Haltlose Verschwendung durch Mangel an Selbstbeherrschung als Inbegriff der Lasterhaftigkeit sind aber nicht als rein individuell moralisches bzw. finanzielles Problem aufgefaßt worden, weil sie unter den spezifisch strukturellen Voraussetzungen des demokratischen Athens (auf die ich hier nicht im einzelnen eingehen kann, vgl. dazu 247ff.) auch Auswirkungen auf das Gemeinwohl (ta koina) der Bürger haben konnte. Auch bei der Kritik der Zügellosigkeit des "tyrannischen Lebenstils" eines Politikers ging es nicht darum, daß jemand überdurchschnittlich Genüsse begehrte, sondern seine Begierden - wie etwa bei Alkibiades - einen noch so großen privaten Reichtum übersteigen konnten, der bald zum äußersten des Umsturzes greifen mußte, um von seinen Schulden wegzukommen (337f.). Auch Aischines verleiht dem Ausdruck, wenn er die Lasterhaftigkeit des Timarchos als eine Folgekette schildert, die "zuerst von den eigenen körperlichen Gaben, dann denen der Vorfahren und schließlich von der Stadt selbst zehrten" (294). Deshalb bringt Isokrates die Maßstäbe für einen "Freund des Volkes" auf die gar nicht so unaktuelle Formel: er müsse "Selbstbeherrschung besitzen und bescheiden in seiner Lebensweise sein, damit er wegen seines unschicklichen Aufwandes nicht zum Schaden des Volkes auf Schmiergelder angewiesen ist."

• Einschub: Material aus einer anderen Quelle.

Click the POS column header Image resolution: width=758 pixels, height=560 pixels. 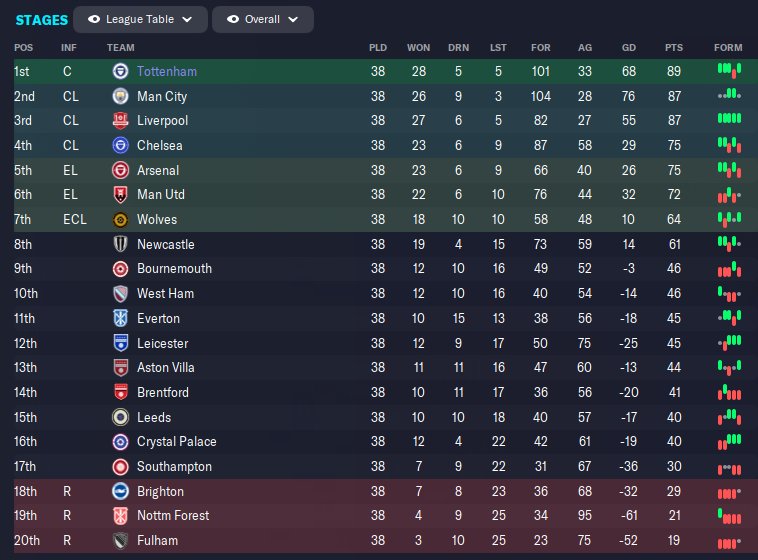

Davidson gelingt es also Politik und Gesellschaft, privaten und öffentlichen Raum, Wirtschaft und Moral durch seinen originellen Ansatz einer mit anthropologischen Modellen arbeitenden Diskursanalyse in einer Weise zu verbinden, die es nahelegen, sein Buch künftig neben bewährten sozial-, wirtschafts-, politik- und ideengeschichtlichen Darstellungen zum klassischen Athen heranzuziehen. Dennoch bleibt nach der Gesamtlektüre des Buches das letztlich ungeklärte Verhältnis zwischen analysiertem Diskurs (d.h. der darin zum Ausdruck kommenden Haltungen und Einstellungen) und den Gegenstand des Diskurses (d.h. die realhistorischen Praktiken) ein Problem. Nicht nur diesbezüglich hätte ein zusammenfassendes Schlußkapitel dem Buch gut getan. Wenn aber momentan häufig von einer kulturalistischen Wende in der Geschichtswissenschaft geredet wird, so findet sich hier ein meisterhaftes Beispiel dafür, daß Kulturgeschichte mit dem Anspruch einer alternativen Gesamtperpektive auf die bekannteste antike Polis, immer auch zugleich Sozialgeschichte ist.